*Exercise instructions*
Print, exactly as given, each line of the data from the line containing "Where should I click to: Click thumbs-up" up to and including its last line.

*Available data*
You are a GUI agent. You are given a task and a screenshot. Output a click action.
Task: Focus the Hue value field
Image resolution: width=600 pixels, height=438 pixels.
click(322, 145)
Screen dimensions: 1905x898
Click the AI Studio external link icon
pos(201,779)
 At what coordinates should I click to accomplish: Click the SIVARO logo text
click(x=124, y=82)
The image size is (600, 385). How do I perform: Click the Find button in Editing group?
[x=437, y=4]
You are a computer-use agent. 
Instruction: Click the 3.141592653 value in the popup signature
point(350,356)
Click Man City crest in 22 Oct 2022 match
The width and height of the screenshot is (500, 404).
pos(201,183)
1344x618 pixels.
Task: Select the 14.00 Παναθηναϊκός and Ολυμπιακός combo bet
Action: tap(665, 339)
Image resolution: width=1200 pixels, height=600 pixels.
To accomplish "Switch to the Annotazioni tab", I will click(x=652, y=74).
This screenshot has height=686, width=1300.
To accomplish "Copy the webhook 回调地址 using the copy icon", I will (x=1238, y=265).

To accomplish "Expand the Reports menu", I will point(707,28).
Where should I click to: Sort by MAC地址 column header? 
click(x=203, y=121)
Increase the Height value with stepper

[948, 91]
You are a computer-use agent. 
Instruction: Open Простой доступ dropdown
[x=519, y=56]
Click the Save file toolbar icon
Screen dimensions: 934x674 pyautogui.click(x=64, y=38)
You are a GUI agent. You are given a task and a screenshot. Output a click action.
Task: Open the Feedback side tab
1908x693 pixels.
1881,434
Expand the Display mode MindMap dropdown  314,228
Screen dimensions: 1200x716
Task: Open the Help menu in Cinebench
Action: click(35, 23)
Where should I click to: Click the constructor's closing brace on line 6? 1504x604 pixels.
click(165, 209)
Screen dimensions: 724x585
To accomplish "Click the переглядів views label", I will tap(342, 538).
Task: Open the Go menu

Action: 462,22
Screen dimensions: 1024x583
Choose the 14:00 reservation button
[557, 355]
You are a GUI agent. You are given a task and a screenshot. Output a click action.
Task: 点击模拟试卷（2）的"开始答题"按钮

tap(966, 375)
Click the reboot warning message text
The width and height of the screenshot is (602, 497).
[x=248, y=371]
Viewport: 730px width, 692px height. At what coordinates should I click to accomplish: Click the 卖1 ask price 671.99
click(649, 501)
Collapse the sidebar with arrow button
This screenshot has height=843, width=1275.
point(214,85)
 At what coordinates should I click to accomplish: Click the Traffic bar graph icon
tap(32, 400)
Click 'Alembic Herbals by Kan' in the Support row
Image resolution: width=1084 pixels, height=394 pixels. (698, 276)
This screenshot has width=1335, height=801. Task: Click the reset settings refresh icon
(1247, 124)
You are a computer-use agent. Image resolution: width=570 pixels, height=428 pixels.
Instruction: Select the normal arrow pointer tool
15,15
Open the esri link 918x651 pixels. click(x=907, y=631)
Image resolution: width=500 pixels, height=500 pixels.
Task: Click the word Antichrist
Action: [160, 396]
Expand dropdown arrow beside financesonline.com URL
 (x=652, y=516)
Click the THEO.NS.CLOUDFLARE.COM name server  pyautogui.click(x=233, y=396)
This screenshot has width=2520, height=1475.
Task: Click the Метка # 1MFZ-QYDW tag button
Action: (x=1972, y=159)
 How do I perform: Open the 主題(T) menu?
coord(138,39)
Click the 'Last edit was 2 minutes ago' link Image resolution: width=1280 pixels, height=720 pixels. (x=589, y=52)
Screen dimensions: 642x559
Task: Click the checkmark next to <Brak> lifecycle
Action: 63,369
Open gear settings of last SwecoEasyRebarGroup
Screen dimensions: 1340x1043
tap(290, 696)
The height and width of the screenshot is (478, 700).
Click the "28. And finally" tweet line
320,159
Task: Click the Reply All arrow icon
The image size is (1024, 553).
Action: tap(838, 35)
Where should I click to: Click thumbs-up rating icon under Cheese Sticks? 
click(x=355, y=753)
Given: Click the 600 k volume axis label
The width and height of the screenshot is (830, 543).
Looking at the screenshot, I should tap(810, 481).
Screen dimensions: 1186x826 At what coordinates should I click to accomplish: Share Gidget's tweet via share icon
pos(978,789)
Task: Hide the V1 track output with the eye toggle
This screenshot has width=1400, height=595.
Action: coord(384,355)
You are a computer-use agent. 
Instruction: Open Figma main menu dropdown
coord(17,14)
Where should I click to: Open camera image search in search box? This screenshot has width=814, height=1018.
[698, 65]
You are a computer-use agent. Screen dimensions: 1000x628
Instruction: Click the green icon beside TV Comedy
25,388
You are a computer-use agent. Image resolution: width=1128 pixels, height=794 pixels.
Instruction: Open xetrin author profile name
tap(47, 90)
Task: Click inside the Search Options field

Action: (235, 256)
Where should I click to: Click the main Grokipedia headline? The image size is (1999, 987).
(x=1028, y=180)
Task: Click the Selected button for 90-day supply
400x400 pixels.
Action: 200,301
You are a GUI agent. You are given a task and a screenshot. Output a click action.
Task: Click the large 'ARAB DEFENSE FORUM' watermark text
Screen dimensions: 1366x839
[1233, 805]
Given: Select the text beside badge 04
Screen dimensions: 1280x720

*Solution to this task*
Where should I click to: Click thumbs-up rating icon under Cheese Sticks? 
click(x=355, y=753)
Given: Click the 600 k volume axis label
The width and height of the screenshot is (830, 543).
Looking at the screenshot, I should tap(810, 481).
Screen dimensions: 1186x826 At what coordinates should I click to accomplish: Share Gidget's tweet via share icon
pos(978,789)
Task: Hide the V1 track output with the eye toggle
This screenshot has width=1400, height=595.
Action: coord(384,355)
You are a computer-use agent. 
Instruction: Open Figma main menu dropdown
coord(17,14)
Where should I click to: Open camera image search in search box? This screenshot has width=814, height=1018.
[698, 65]
You are a computer-use agent. Screen dimensions: 1000x628
Instruction: Click the green icon beside TV Comedy
25,388
You are a computer-use agent. Image resolution: width=1128 pixels, height=794 pixels.
Instruction: Open xetrin author profile name
tap(47, 90)
Task: Click inside the Search Options field

Action: (235, 256)
Where should I click to: Click the main Grokipedia headline? The image size is (1999, 987).
(x=1028, y=180)
Task: Click the Selected button for 90-day supply
400x400 pixels.
Action: 200,301
You are a GUI agent. You are given a task and a screenshot. Output a click action.
Task: Click the large 'ARAB DEFENSE FORUM' watermark text
Screen dimensions: 1366x839
[1233, 805]
Given: Select the text beside badge 04
Screen dimensions: 1280x720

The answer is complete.